Exercise instructions >> For each line of the listing that holds "agent", show the full line.

Material for this exercise >>
:::
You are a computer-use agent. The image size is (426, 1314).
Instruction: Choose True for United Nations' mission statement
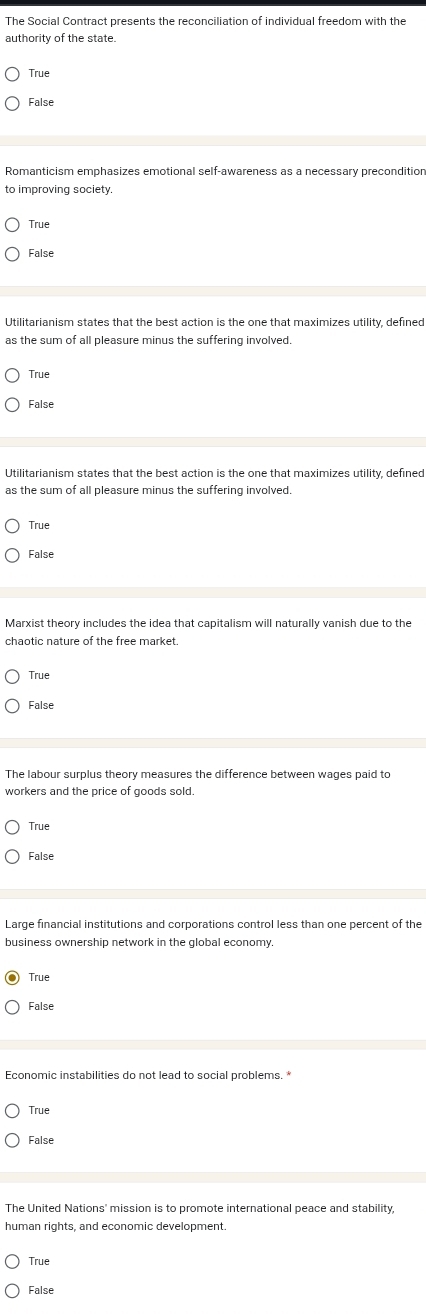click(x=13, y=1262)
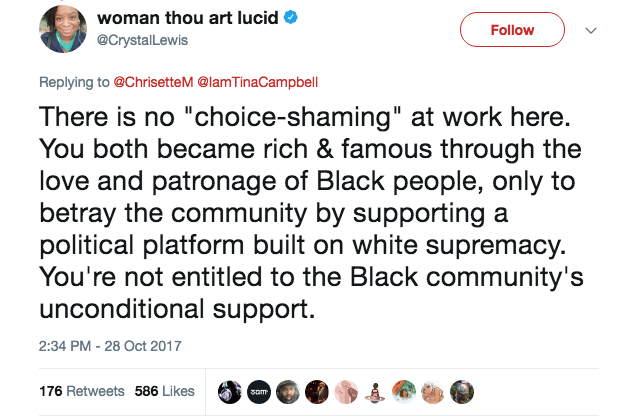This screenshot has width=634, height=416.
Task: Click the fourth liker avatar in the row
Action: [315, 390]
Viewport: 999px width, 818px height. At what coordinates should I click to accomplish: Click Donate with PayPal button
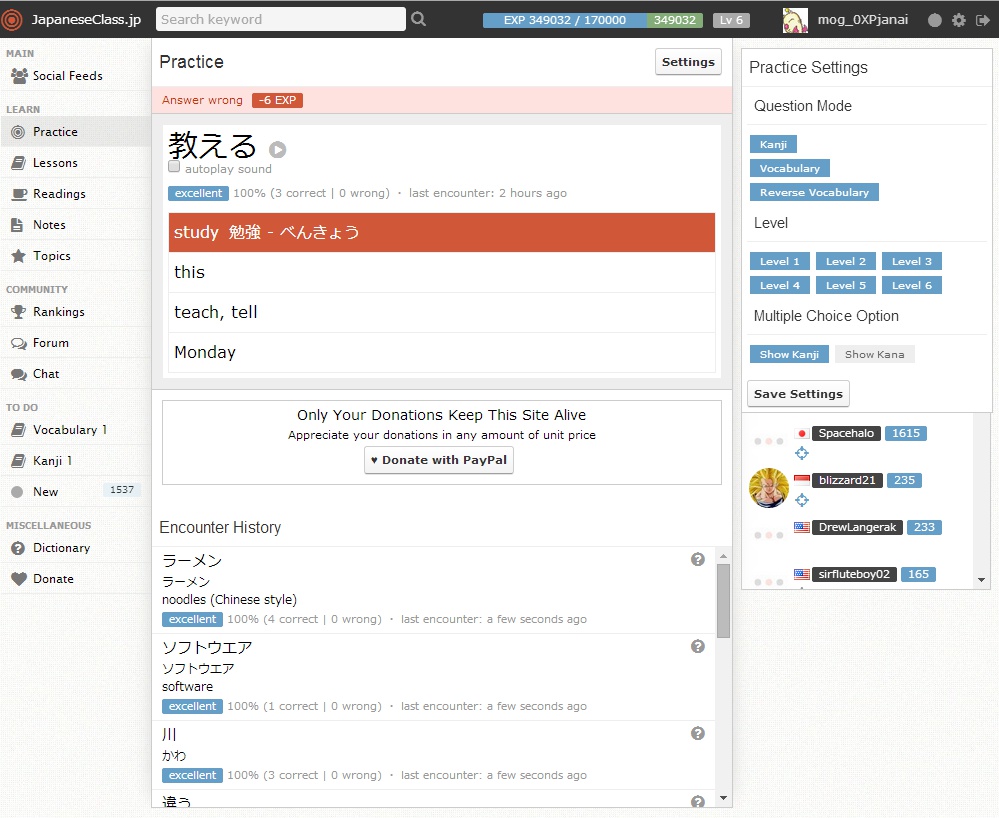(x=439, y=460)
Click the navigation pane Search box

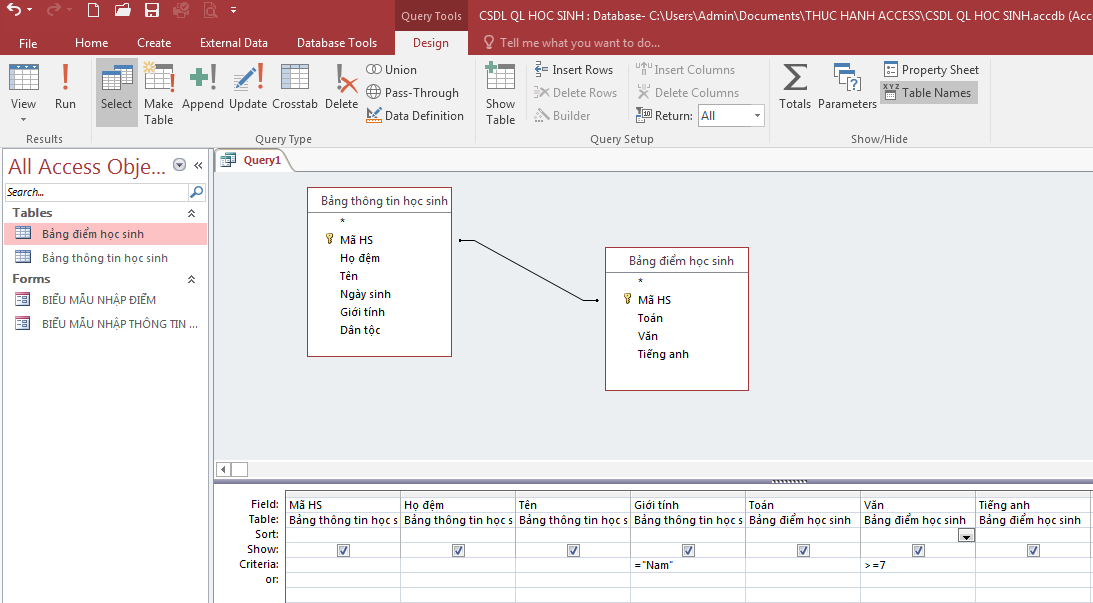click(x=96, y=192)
:::
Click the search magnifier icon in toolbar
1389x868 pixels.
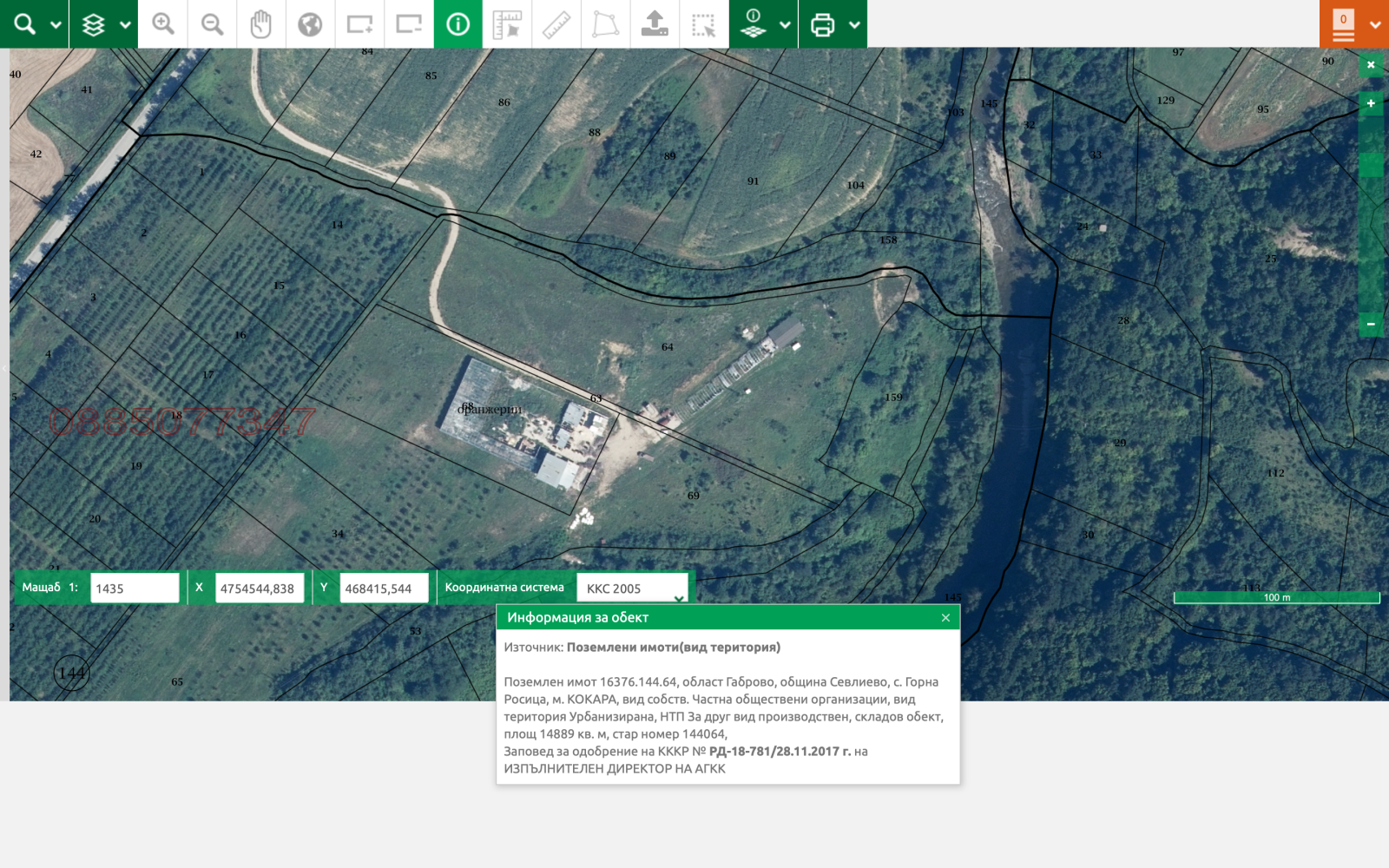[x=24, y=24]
:::
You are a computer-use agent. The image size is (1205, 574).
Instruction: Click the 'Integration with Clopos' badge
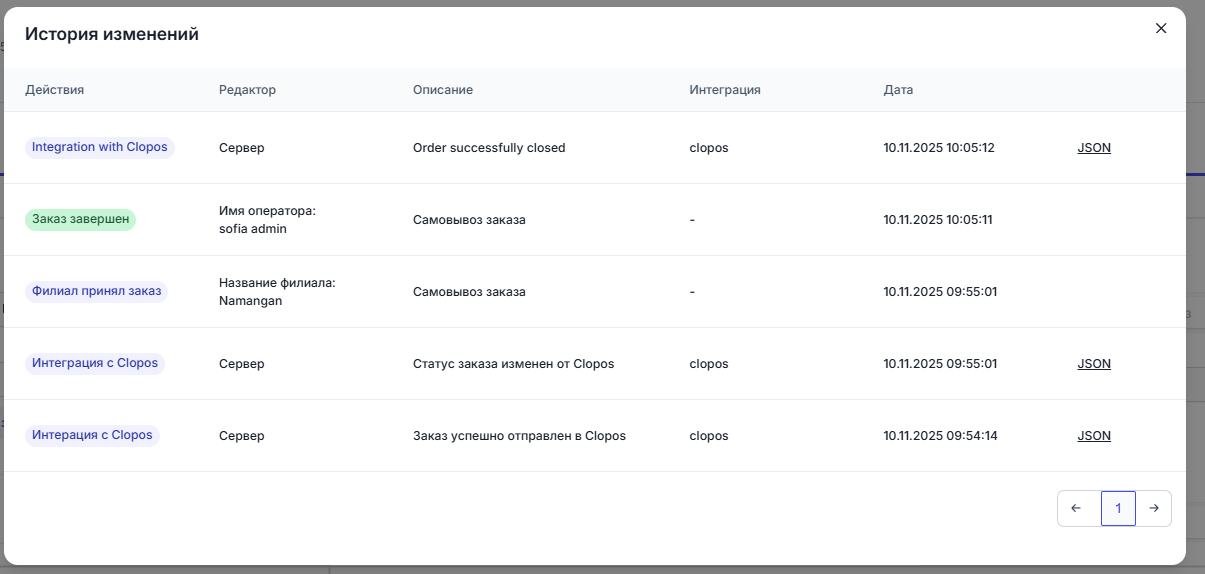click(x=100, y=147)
:::
Your response >>
You are a computer-use agent. The image size is (426, 1314).
You are a computer-use agent. The image size is (1205, 574).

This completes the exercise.